[RECORDS FOR THIS TASK Boundary: Start]

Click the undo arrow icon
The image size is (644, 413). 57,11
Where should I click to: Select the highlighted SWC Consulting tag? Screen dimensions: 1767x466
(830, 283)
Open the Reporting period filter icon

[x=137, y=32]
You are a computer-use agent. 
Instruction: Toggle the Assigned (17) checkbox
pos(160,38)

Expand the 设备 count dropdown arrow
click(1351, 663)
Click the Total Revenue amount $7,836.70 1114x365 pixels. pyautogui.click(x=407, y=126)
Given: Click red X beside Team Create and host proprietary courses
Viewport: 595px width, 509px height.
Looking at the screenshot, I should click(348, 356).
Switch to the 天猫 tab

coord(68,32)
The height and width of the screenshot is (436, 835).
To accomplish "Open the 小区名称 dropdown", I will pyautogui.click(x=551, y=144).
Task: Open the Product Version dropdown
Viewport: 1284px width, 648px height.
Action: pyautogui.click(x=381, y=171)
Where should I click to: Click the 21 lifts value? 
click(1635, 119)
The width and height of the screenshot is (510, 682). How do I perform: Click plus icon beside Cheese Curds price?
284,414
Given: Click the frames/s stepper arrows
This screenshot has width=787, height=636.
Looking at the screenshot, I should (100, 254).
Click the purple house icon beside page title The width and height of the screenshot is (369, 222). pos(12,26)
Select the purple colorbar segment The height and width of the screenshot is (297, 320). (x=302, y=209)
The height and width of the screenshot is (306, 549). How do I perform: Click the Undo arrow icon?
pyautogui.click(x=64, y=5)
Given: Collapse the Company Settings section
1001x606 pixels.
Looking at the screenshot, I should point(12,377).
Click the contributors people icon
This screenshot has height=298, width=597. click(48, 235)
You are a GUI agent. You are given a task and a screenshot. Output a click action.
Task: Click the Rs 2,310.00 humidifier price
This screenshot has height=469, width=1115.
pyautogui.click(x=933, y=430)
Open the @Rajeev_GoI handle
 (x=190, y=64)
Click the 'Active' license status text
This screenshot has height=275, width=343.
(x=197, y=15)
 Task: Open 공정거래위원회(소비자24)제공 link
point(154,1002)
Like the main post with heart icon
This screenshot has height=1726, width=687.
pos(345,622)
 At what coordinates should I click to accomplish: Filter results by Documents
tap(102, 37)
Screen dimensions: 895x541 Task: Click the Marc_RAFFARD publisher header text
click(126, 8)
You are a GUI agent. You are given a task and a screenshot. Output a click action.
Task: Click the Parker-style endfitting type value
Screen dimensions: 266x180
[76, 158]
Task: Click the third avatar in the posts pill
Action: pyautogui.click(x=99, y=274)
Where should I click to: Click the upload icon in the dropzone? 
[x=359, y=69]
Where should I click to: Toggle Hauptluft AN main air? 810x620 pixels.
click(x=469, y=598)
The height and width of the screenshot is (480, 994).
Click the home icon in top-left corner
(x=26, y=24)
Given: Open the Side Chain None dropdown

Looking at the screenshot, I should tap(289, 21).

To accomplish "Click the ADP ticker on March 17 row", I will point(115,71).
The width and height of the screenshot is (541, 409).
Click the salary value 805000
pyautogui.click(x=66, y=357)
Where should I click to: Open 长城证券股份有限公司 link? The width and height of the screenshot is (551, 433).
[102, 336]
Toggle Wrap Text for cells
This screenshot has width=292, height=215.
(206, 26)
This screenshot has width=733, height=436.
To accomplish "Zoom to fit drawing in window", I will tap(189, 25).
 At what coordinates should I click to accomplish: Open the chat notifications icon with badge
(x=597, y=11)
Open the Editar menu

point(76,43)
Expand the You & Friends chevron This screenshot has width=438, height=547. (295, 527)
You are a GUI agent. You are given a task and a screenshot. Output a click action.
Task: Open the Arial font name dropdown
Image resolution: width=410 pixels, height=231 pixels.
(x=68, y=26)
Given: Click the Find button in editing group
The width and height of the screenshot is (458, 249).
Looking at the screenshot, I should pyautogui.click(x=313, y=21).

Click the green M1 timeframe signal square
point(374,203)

[RECORDS FOR THIS TASK Boundary: End]

TASK DESCRIPTION: Give the count of lines in the listing above that include "will", with no other words.

OUTPUT FOR THIS TASK: 3